→ WORK REQUIRED: Substitute "Find the position of" for each occurrence of "Identify the location of" in the material below, and reproduce it with no other changes.

→ Saved dataset items:
········
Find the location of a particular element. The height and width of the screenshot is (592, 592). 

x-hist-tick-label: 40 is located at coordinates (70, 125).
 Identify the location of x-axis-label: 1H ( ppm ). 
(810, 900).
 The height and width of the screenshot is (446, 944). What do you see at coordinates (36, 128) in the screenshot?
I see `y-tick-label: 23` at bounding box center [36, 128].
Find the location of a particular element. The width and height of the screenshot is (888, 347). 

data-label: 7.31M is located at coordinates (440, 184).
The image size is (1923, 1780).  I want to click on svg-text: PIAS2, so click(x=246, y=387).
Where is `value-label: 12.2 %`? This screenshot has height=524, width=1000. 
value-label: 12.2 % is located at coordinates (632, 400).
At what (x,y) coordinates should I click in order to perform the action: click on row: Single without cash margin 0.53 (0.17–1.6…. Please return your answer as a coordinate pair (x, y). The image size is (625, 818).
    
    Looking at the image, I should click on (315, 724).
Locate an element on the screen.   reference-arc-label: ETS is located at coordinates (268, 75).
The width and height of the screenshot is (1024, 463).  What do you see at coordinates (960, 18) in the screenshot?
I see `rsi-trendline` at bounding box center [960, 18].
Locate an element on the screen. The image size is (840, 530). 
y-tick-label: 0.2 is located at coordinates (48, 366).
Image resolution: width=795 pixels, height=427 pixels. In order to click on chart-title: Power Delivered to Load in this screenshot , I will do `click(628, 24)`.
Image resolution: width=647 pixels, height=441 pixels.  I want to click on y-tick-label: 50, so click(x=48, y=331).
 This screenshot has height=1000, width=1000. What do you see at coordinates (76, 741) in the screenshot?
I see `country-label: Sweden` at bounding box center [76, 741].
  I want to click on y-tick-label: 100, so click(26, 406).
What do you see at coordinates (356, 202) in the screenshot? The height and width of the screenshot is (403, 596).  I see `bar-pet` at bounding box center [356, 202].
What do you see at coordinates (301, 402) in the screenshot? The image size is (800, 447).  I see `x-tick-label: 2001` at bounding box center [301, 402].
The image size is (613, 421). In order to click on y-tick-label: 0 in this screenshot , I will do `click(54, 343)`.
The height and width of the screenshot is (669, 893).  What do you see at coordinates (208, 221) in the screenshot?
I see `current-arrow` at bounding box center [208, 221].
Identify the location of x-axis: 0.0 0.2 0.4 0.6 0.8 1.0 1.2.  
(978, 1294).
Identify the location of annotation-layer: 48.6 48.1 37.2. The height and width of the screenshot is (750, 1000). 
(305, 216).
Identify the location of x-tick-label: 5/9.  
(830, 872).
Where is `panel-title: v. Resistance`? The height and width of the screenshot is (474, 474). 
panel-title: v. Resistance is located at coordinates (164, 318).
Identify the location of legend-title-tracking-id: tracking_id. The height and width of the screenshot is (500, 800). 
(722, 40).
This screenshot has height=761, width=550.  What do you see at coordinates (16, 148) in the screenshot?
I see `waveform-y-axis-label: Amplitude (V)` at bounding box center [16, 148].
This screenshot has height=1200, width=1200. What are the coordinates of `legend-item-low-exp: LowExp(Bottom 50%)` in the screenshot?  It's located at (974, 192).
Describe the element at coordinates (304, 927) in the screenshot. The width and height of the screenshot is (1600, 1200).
········
→ RESPONSE BOX:
Find the location of a particular element. The height and width of the screenshot is (592, 592). 

x-hist-tick-label: 40 is located at coordinates (70, 125).
 Find the position of x-axis-label: 1H ( ppm ). 
(810, 900).
 The height and width of the screenshot is (446, 944). What do you see at coordinates (36, 128) in the screenshot?
I see `y-tick-label: 23` at bounding box center [36, 128].
Find the location of a particular element. The width and height of the screenshot is (888, 347). 

data-label: 7.31M is located at coordinates (440, 184).
The image size is (1923, 1780).  I want to click on svg-text: PIAS2, so click(x=246, y=387).
Where is `value-label: 12.2 %`? This screenshot has height=524, width=1000. 
value-label: 12.2 % is located at coordinates (632, 400).
At what (x,y) coordinates should I click in order to perform the action: click on row: Single without cash margin 0.53 (0.17–1.6…. Please return your answer as a coordinate pair (x, y). The image size is (625, 818).
    
    Looking at the image, I should click on (315, 724).
Locate an element on the screen.   reference-arc-label: ETS is located at coordinates (268, 75).
The width and height of the screenshot is (1024, 463).  What do you see at coordinates (960, 18) in the screenshot?
I see `rsi-trendline` at bounding box center [960, 18].
Locate an element on the screen. The image size is (840, 530). 
y-tick-label: 0.2 is located at coordinates (48, 366).
Image resolution: width=795 pixels, height=427 pixels. In order to click on chart-title: Power Delivered to Load in this screenshot , I will do `click(628, 24)`.
Image resolution: width=647 pixels, height=441 pixels.  I want to click on y-tick-label: 50, so click(x=48, y=331).
 This screenshot has height=1000, width=1000. What do you see at coordinates (76, 741) in the screenshot?
I see `country-label: Sweden` at bounding box center [76, 741].
  I want to click on y-tick-label: 100, so click(26, 406).
What do you see at coordinates (356, 202) in the screenshot? The height and width of the screenshot is (403, 596).  I see `bar-pet` at bounding box center [356, 202].
What do you see at coordinates (301, 402) in the screenshot? The image size is (800, 447).  I see `x-tick-label: 2001` at bounding box center [301, 402].
The image size is (613, 421). In order to click on y-tick-label: 0 in this screenshot , I will do `click(54, 343)`.
The height and width of the screenshot is (669, 893).  What do you see at coordinates (208, 221) in the screenshot?
I see `current-arrow` at bounding box center [208, 221].
Find the position of x-axis: 0.0 0.2 0.4 0.6 0.8 1.0 1.2.  
(978, 1294).
Find the position of annotation-layer: 48.6 48.1 37.2. The height and width of the screenshot is (750, 1000). 
(305, 216).
Find the position of x-tick-label: 5/9.  
(830, 872).
Where is `panel-title: v. Resistance`? The height and width of the screenshot is (474, 474). 
panel-title: v. Resistance is located at coordinates (164, 318).
Find the position of legend-title-tracking-id: tracking_id. The height and width of the screenshot is (500, 800). 
(722, 40).
This screenshot has height=761, width=550.  What do you see at coordinates (16, 148) in the screenshot?
I see `waveform-y-axis-label: Amplitude (V)` at bounding box center [16, 148].
This screenshot has height=1200, width=1200. What are the coordinates of `legend-item-low-exp: LowExp(Bottom 50%)` in the screenshot?  It's located at (974, 192).
Describe the element at coordinates (304, 927) in the screenshot. The width and height of the screenshot is (1600, 1200).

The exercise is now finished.